• **Supplied data**
___

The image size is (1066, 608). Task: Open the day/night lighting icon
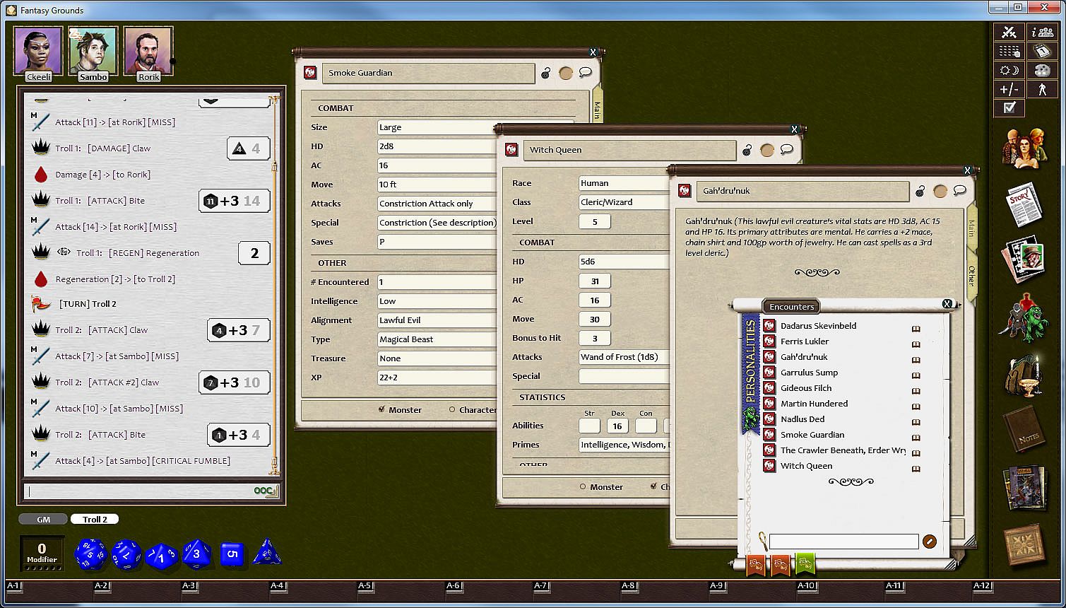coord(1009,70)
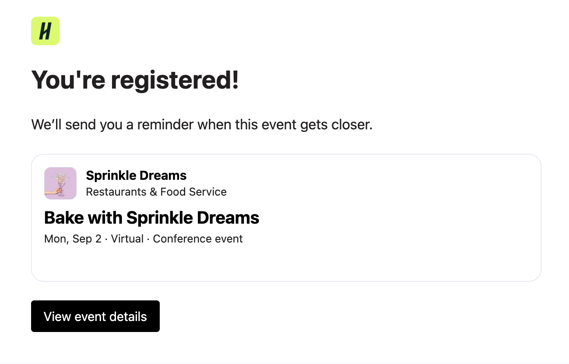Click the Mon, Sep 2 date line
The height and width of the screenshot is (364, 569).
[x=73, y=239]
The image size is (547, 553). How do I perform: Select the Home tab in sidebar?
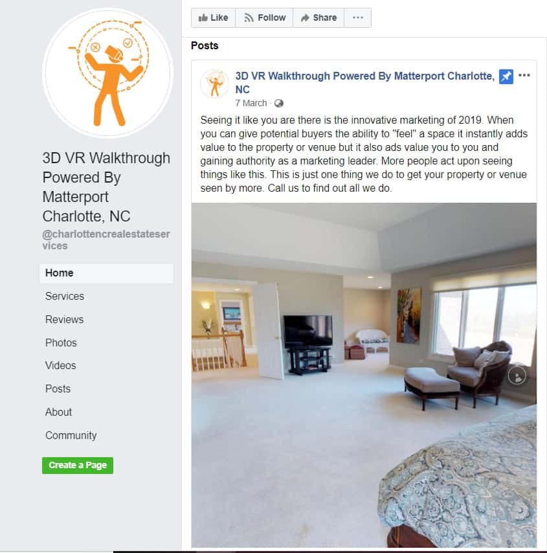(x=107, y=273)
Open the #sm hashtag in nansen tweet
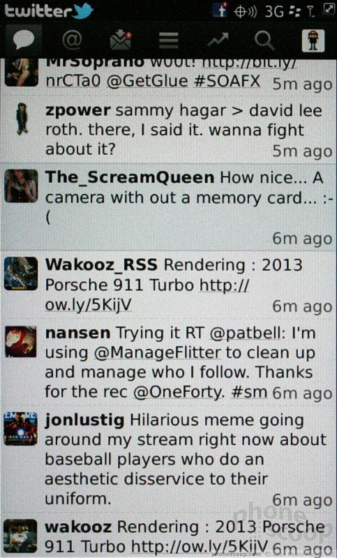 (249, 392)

___

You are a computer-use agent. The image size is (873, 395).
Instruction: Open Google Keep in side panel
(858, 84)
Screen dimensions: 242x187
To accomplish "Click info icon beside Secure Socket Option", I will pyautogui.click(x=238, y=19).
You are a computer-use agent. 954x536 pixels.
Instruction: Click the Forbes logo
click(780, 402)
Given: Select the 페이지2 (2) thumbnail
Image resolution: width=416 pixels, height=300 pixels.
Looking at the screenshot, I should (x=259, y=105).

___

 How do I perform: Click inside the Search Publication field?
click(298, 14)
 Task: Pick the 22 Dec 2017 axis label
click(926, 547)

___

• **Try it**
Select all lines with the word "computer" from the entries above.

• **Exercise output**
You are a computer-use agent. The image size is (873, 395).
You are a computer-use agent. 954x536 pixels.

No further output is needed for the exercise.